- **GIVEN DATA**
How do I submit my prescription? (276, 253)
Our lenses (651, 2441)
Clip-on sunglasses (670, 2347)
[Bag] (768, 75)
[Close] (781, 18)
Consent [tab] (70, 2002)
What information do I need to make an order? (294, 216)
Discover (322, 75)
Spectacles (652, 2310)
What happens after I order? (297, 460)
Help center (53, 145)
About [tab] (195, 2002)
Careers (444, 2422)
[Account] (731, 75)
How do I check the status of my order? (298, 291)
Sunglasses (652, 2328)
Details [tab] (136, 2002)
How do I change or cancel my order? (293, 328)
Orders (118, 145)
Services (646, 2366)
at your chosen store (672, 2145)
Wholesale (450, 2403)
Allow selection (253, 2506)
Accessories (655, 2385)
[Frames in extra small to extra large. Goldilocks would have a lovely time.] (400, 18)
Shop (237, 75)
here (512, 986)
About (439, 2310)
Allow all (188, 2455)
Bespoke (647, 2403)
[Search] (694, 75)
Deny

- **AIM OF THE EXERCISE**
All lines from the one containing "Clip-on sunglasses (670, 2347)" to the end of the records are to be duplicated exactly, and no other lines are to be given.

- **EXPECTED ANSWER**
Clip-on sunglasses (670, 2347)
[Bag] (768, 75)
[Close] (781, 18)
Consent [tab] (70, 2002)
What information do I need to make an order? (294, 216)
Discover (322, 75)
Spectacles (652, 2310)
What happens after I order? (297, 460)
Help center (53, 145)
About [tab] (195, 2002)
Careers (444, 2422)
[Account] (731, 75)
How do I check the status of my order? (298, 291)
Sunglasses (652, 2328)
Details [tab] (136, 2002)
How do I change or cancel my order? (293, 328)
Orders (118, 145)
Services (646, 2366)
at your chosen store (672, 2145)
Wholesale (450, 2403)
Allow selection (253, 2506)
Accessories (655, 2385)
[Frames in extra small to extra large. Goldilocks would have a lovely time.] (400, 18)
Shop (237, 75)
here (512, 986)
About (439, 2310)
Allow all (188, 2455)
Bespoke (647, 2403)
[Search] (694, 75)
Deny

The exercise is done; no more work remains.